EXTRAIT FOURNI:
--*--

Photo : Dylan Collins

La législation raciste d’Israël s’intensifie

Un recours contre cette loi déposé devant la Cour suprême par l’organisation Adalah - groupe pour les droits des Palestiniens en Israël - et par l’ACRI (association pour les Droits civils en Israël) a été rejeté le 11 janvier. La majorité des juges ont voté pour le maintien de la loi.

Le ministre de l’Intérieur, conformément à la législation, peut accorder la citoyenneté mais uniquement aux Palestiniens réputés avoir contribué à la sécurité d’Israël et en mesure de prouver qu’ils s’identifient à l’État.

Quand la loi a été élaborée en 2002, ses partisans évoquaient la sécurité comme leur principale motivation : des Palestiniens avaient utilisé leur mariage avec des Israéliens pour mener des attaques terroristes en Israël, faisaient-ils valoir.

"L’ordonnance provisoire de 2003 a contraint de nombreux Palestiniens vivant alors dans l’illégalité en Israël avec leurs épouses à retourner immédiatement en Cisjordanie. La plupart de leurs tentatives pour revenir en Israël légalement ont échoué", explique Sawsan Zaher, avocate d’Adalah.

--*--

DONNÉES FOURNIES:

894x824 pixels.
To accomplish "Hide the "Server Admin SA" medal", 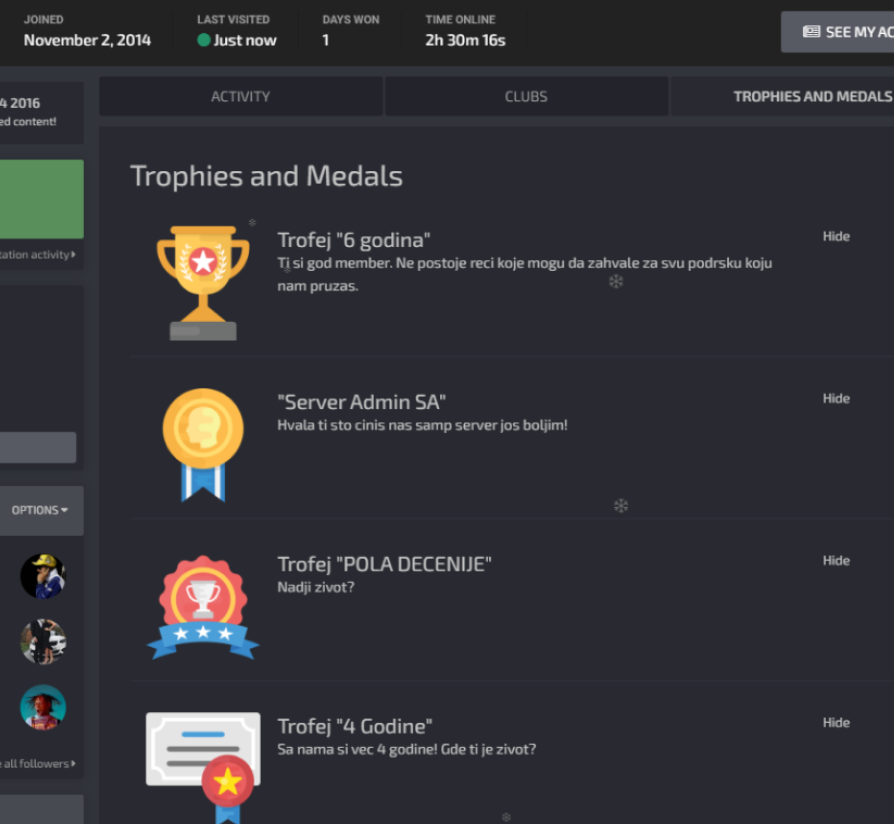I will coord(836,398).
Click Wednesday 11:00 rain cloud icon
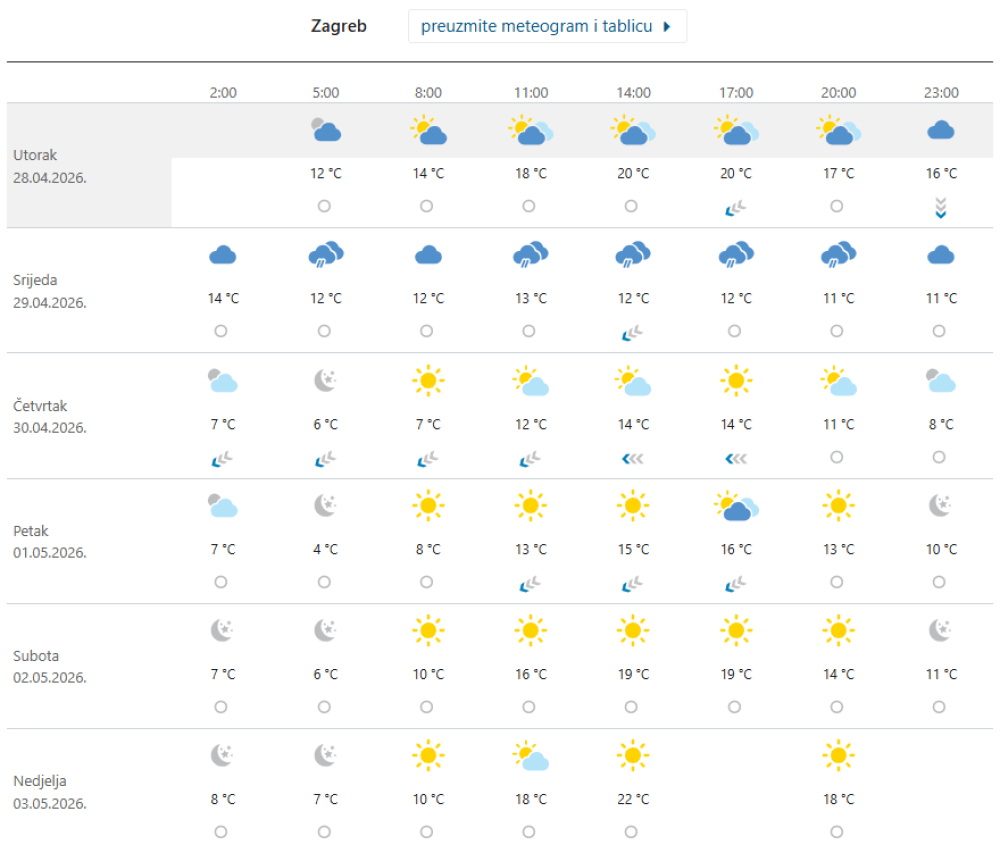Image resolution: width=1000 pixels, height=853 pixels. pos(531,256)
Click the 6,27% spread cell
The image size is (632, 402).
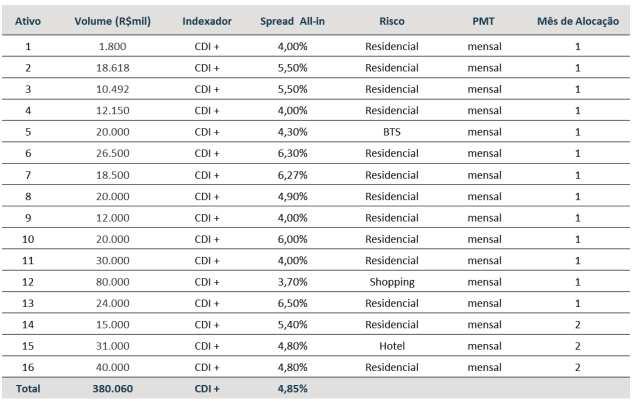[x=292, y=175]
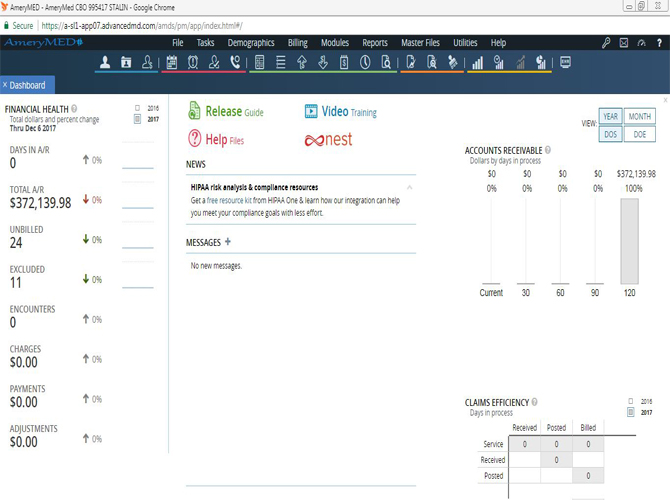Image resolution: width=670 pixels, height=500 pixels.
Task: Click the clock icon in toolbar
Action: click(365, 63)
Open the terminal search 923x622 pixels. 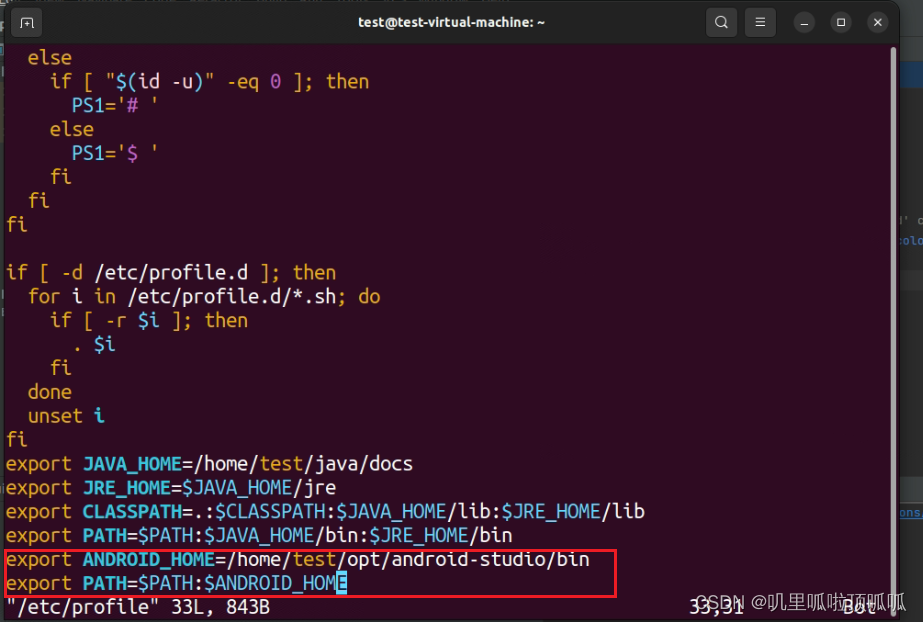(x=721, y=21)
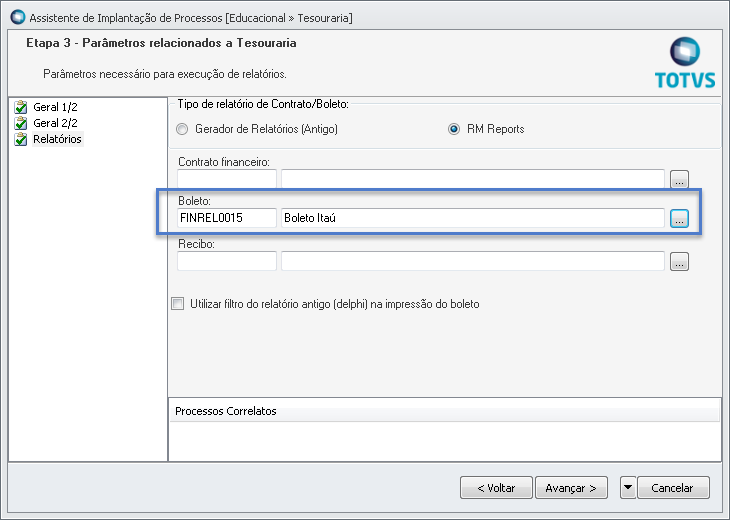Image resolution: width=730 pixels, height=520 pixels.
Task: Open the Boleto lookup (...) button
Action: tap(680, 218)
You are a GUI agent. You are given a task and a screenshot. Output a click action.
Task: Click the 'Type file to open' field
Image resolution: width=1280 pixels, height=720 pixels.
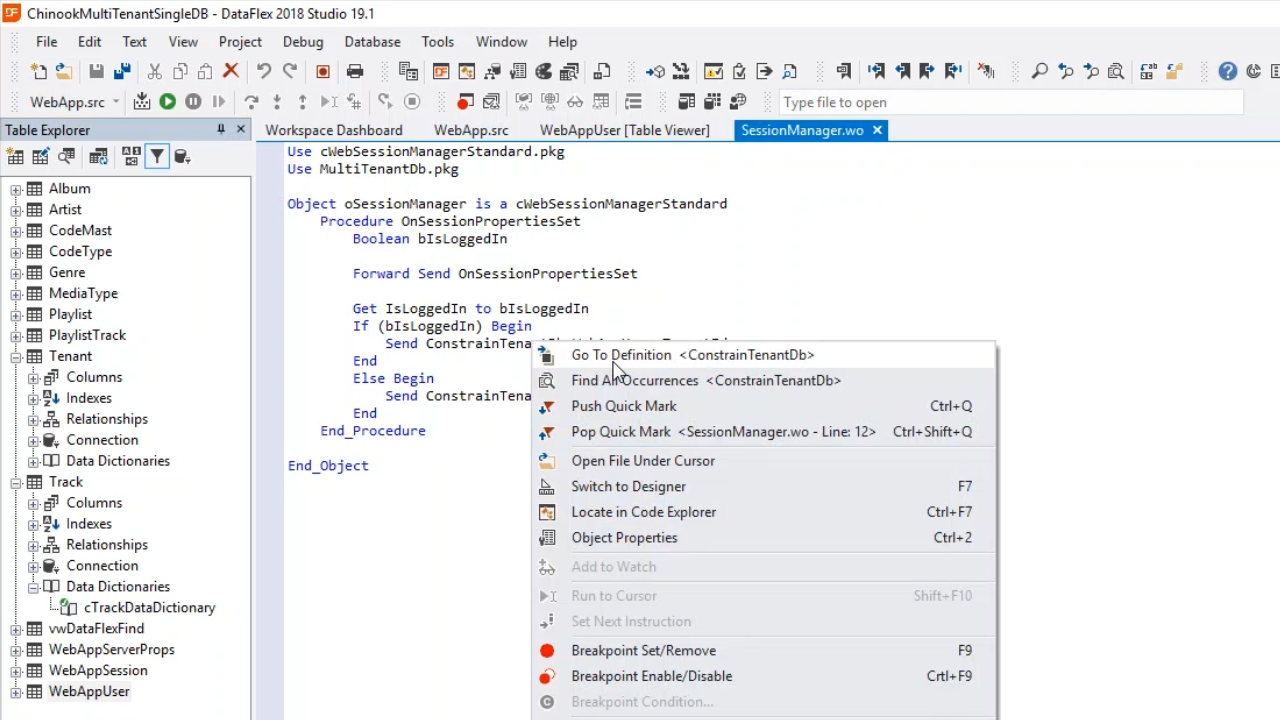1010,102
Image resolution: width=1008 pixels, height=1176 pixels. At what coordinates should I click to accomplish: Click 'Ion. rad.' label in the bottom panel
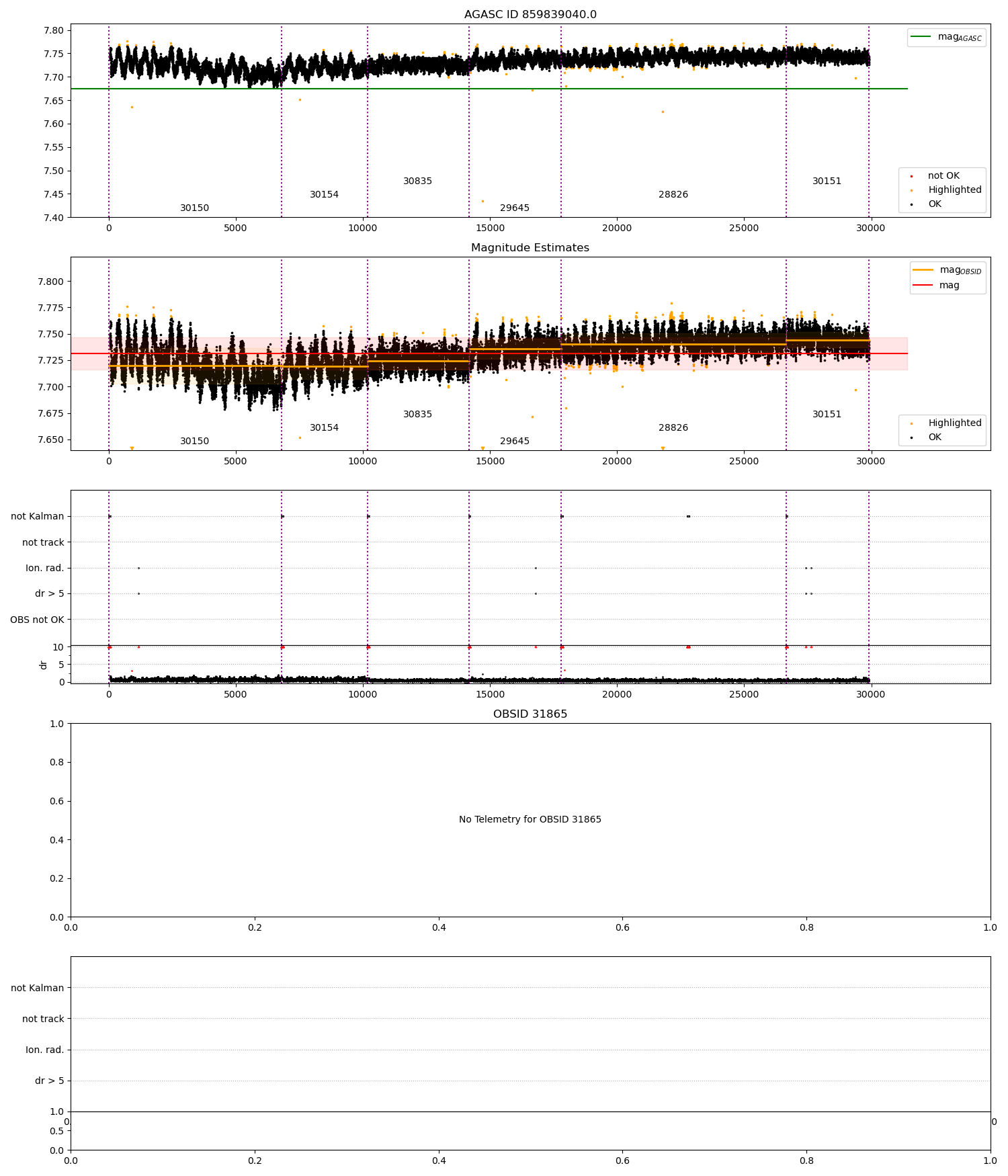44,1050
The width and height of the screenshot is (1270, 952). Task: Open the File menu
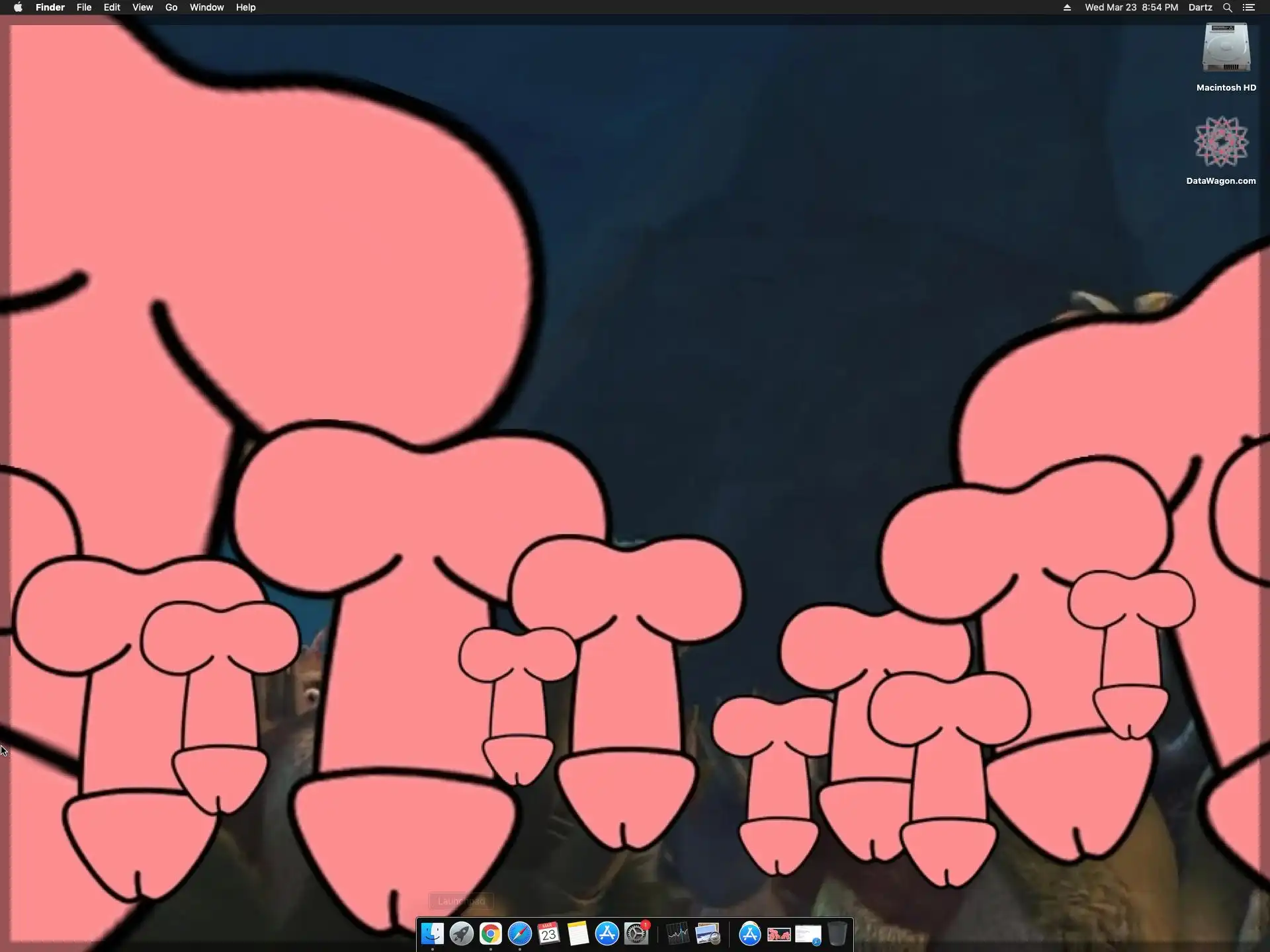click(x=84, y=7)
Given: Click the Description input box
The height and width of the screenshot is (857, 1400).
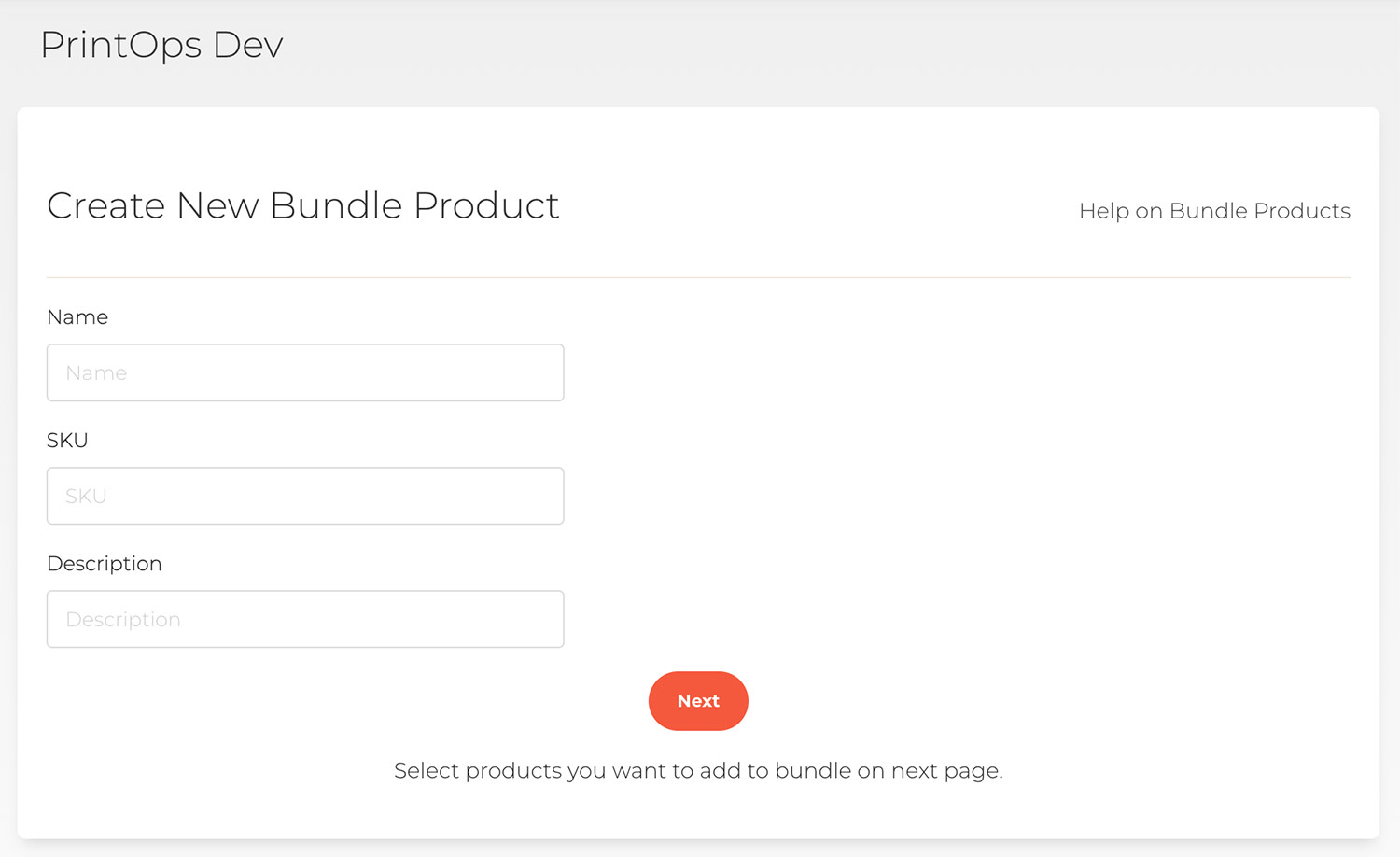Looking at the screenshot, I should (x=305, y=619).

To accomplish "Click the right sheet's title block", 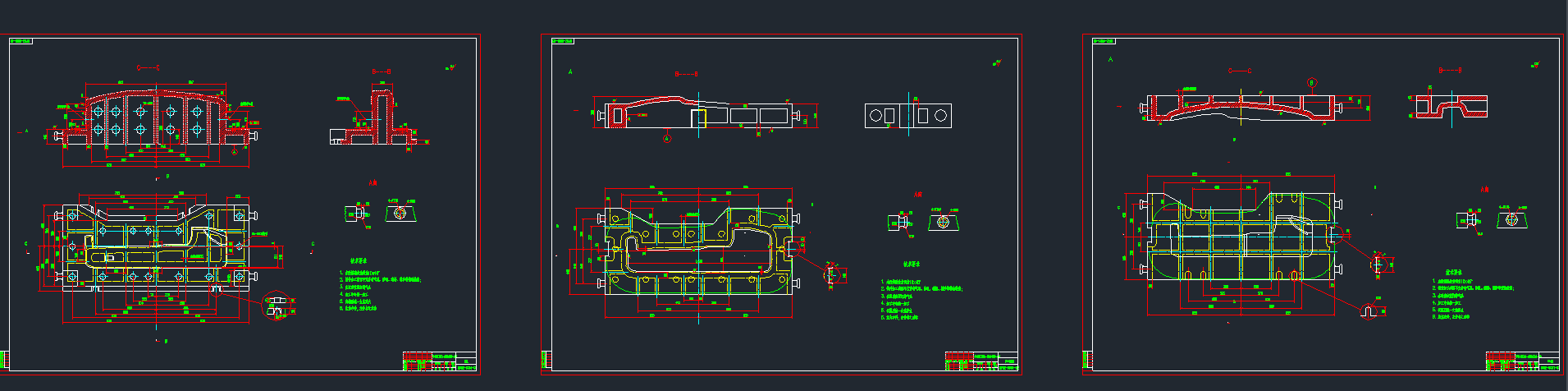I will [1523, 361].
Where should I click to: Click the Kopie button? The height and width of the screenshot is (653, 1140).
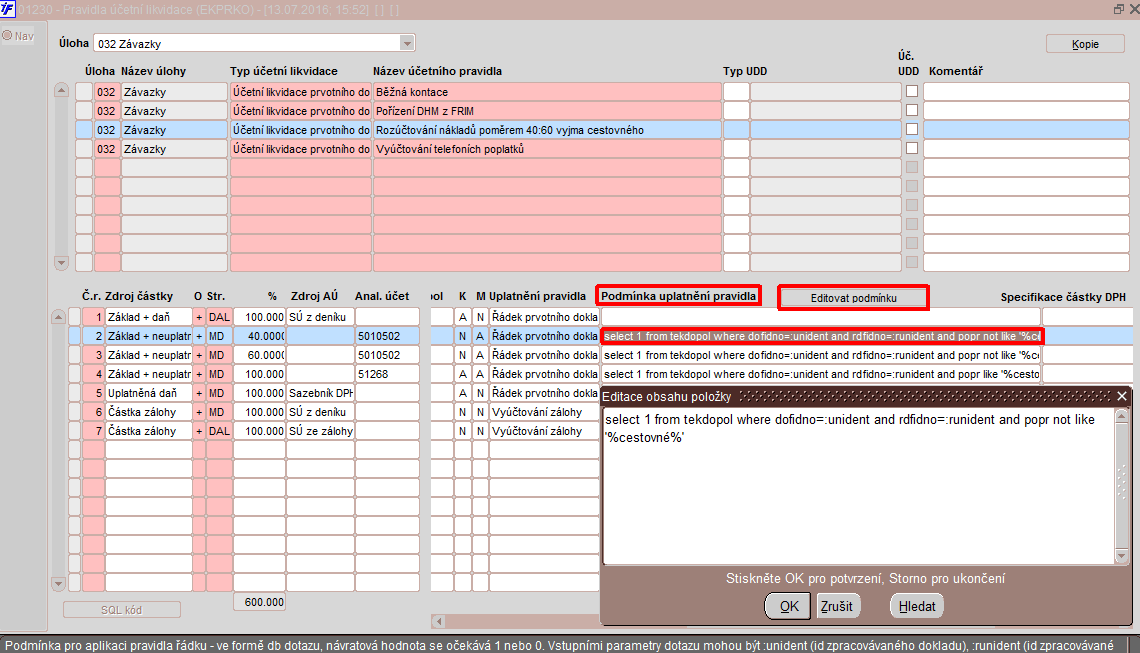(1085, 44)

--*--

CONSIGNES:
Répondez aux questions suivantes d'après l'extrait fourni :
(a) À quelle date le recours déposé devant la Cour suprême a-t-il été rejeté ?
(b) En quelle année la loi a-t-elle été élaborée ?
(c) Quelle fonction occupe Sawsan Zaher ?

RÉSULTAT ATTENDU:
(a) Le 11 janvier.
(b) En 2002.
(c) Elle est avocate d'Adalah.